> Teks Kajian

■ ■ ■ ■ ■

REPUBLIKA.CO.ID,JAKARTA -- Komisi VIII DPR memastikan akan menampung aspirasi berbagai pakar perihal RUU Penanggulangan Bencana. Agar saat disahkan nanti, menjadi produk hukum yang memperbaiki mitigasi bencana Indonesia.
“Kami juga membutuhkan partisipasi publjk dengan meminta masukan-masukan langsung dari ahlinya, kemudian melakukan kunjungan langsung di daerah yang rawan bencana agar (pembahasan) RUU ini semakin matang lagi,” ujar Wakil Ketua Komisi VIII Ace Hasan Syadzily dalam rapat dengar pendapat, Kamis (17/9).
Ia mengatakan, revisi Undang-Undang Nomor 24 Tahun 2007 tentang Penanggulangan Bencana dibahas secara penuh oleh Komisi VIII. Revisi ini dilakukan karena penanganan bencana yang belum baik, ditambah dengan adanya bencana non-alam seperti pandemi Covid-19.
"Karena pengalaman menangani Covid-19 memperlihatkan banyak kelemahan dari UU sebelumnya,” ujar Ace.
Selain itu, koordinasi antara pemerintah pusat dan daerah, mitigasi risiko, dan pencegahan bencana juga perlu diperkuat. Termasuk, dalam menetapkan status bencana sehingga berpotensi menimbulkan masalah hukum di masyarakat.
“Kita dari Komisi VIII akan bekerja penuh secara maksimal agar RUU ini dapat mempermudah penanggulangan bencana di Indonesia,” ujar Ace.
Sebelumnya, Menteri Sosial Juliari Batubara mengatakan, pemerintah sepakat dengan Komisi VIII DPR untuk membahas revisi Undang-Undang Nomor 24 Tahun 2007 Tentang Penanggulangan Bencana. Di mana RUU tersebut sudah disahkan menjadi usulan DPR dalam rapat paripurna pada Selasa (12/5).
“Pemerintah pada prinsipnya sepakat untuk membahas bersama DPR RI Komisi VIII. Panjanya untuk kemudian nanti ada diskusi dan dinamikanya,” ujar Juliari.
Ia menjelaskan, RUU Penanggulangan Bencana akan mengakomodasi lebih banyak dan rinci terkait jenis bencana alam. Termasuk membahas penanggulangan bencana non alam, seperti pandemi Covid-19 yang terjadi saat ini.
“Peran serta masyarakat, lembaga sosial, lembaga internasional, hal seperti ini kita usulkan akan diakomodasi di dalam undang-undang yang baru,” ujar Juliari.

■ ■ ■ ■ ■

> Bahan Sumber
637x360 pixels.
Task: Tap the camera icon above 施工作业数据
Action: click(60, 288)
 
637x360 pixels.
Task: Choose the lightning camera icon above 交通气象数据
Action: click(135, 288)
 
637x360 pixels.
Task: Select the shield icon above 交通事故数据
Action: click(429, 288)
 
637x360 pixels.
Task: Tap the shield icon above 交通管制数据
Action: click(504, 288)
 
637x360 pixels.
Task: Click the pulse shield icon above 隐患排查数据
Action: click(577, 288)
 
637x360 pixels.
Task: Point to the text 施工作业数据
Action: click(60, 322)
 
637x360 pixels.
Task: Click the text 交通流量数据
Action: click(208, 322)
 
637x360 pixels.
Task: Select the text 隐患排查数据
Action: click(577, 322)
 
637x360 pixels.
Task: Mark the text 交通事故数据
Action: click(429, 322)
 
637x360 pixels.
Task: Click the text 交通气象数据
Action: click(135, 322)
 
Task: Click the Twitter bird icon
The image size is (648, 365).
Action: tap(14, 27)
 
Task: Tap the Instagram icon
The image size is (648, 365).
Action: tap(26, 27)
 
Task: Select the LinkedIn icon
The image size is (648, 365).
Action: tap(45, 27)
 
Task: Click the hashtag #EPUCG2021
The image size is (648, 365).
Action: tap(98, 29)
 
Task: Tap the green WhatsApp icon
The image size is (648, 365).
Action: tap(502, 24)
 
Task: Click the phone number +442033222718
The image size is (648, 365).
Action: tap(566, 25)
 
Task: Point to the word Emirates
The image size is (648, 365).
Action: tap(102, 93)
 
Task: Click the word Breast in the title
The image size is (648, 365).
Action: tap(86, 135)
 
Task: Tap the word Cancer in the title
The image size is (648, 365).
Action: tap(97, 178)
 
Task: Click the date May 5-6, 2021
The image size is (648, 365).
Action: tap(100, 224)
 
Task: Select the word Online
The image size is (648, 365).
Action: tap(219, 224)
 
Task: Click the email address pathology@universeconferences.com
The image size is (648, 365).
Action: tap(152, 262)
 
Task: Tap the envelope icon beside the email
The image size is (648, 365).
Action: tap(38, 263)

■ ■ ■ ■ ■

> Butir Tugas
Salin tanpa perubahan bagian artikel tentang RUU Penanggulangan Bencana dari "Sebelumnya, Menteri Sosial" sampai "pada Selasa (12/5).".

> Jawaban Anda
Sebelumnya, Menteri Sosial Juliari Batubara mengatakan, pemerintah sepakat dengan Komisi VIII DPR untuk membahas revisi Undang-Undang Nomor 24 Tahun 2007 Tentang Penanggulangan Bencana. Di mana RUU tersebut sudah disahkan menjadi usulan DPR dalam rapat paripurna pada Selasa (12/5).